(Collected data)
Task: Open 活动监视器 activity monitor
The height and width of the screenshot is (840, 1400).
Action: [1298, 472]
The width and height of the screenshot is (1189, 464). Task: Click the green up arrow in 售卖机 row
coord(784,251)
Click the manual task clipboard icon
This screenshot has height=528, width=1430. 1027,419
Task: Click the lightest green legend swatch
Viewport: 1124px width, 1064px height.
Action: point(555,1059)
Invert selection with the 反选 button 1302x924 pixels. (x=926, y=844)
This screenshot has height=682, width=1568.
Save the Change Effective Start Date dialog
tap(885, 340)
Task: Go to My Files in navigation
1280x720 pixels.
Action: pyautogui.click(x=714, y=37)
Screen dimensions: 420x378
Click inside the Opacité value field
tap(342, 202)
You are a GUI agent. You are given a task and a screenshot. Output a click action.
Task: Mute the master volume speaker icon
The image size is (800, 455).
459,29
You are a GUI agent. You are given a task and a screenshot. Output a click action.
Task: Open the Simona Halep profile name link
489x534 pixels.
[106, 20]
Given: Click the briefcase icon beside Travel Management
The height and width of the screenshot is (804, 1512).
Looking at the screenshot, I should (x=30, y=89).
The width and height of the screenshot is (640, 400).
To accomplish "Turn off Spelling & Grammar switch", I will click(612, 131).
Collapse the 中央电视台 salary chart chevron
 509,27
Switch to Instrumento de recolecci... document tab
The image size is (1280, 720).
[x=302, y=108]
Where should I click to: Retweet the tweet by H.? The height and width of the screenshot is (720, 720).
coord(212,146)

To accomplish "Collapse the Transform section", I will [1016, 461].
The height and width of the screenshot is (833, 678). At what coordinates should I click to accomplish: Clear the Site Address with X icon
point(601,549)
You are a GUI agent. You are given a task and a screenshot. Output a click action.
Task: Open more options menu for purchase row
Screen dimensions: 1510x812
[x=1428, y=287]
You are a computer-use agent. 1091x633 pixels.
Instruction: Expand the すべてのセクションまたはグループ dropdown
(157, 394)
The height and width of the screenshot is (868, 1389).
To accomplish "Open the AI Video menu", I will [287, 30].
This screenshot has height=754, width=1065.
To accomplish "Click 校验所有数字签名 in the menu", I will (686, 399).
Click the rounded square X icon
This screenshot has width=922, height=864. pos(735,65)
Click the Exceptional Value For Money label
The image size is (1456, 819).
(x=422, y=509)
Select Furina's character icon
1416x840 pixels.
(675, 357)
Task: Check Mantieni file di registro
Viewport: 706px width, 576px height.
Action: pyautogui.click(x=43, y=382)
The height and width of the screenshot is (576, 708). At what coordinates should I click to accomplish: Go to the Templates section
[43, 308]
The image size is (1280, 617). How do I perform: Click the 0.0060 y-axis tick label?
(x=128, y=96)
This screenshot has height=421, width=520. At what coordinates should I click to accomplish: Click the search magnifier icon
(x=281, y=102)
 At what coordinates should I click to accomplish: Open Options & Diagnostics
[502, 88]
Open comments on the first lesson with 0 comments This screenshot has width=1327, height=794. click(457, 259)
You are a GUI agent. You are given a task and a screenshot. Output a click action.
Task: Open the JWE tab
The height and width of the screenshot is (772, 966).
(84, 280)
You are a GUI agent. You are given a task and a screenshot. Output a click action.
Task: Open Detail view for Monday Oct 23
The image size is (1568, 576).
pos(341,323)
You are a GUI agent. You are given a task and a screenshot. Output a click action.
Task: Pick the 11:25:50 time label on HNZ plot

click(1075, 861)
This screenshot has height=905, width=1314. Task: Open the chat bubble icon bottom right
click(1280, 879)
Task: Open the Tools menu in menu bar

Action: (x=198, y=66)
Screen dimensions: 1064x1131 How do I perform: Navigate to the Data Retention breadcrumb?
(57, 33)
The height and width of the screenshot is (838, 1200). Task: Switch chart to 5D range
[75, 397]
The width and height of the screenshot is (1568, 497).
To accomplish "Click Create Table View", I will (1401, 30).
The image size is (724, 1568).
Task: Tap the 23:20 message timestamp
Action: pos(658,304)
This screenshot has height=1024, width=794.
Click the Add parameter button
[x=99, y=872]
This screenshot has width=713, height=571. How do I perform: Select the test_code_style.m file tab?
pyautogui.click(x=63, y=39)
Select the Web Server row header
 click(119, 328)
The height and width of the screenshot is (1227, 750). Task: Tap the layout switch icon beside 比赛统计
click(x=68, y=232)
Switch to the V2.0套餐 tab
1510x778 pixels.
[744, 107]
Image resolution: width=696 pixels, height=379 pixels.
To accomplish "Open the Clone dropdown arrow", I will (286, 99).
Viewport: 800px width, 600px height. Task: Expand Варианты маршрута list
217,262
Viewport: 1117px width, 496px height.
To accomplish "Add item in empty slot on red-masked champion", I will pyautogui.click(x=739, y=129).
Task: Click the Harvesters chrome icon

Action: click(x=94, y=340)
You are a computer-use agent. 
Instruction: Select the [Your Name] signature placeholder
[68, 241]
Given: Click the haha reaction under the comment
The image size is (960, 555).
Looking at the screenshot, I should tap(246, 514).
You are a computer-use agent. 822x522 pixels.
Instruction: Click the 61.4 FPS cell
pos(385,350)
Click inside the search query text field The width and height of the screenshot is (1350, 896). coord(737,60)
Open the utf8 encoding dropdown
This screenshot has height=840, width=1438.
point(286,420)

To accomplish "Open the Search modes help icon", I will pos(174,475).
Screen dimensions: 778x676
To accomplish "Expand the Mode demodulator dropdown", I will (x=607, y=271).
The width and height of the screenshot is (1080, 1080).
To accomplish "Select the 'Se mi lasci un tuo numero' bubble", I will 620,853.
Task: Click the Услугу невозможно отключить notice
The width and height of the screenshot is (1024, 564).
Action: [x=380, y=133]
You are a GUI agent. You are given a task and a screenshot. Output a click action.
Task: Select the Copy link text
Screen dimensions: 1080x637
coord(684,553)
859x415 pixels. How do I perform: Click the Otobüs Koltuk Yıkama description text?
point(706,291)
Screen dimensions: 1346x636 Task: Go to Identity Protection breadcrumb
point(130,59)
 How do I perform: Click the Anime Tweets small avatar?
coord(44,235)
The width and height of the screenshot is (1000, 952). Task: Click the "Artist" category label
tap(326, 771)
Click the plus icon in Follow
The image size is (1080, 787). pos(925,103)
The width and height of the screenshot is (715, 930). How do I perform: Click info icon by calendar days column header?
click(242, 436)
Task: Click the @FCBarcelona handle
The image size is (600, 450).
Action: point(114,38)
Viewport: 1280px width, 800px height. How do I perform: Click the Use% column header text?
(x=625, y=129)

### [Task to carry out]
Filter the entries down to the lines containing "computer". Copy each of those lines.

### [Output for this exercise]
You are a computer-use agent. 1091x633 pixels.
You are a computer-use agent. 
You are a computer-use agent. 822x522 pixels.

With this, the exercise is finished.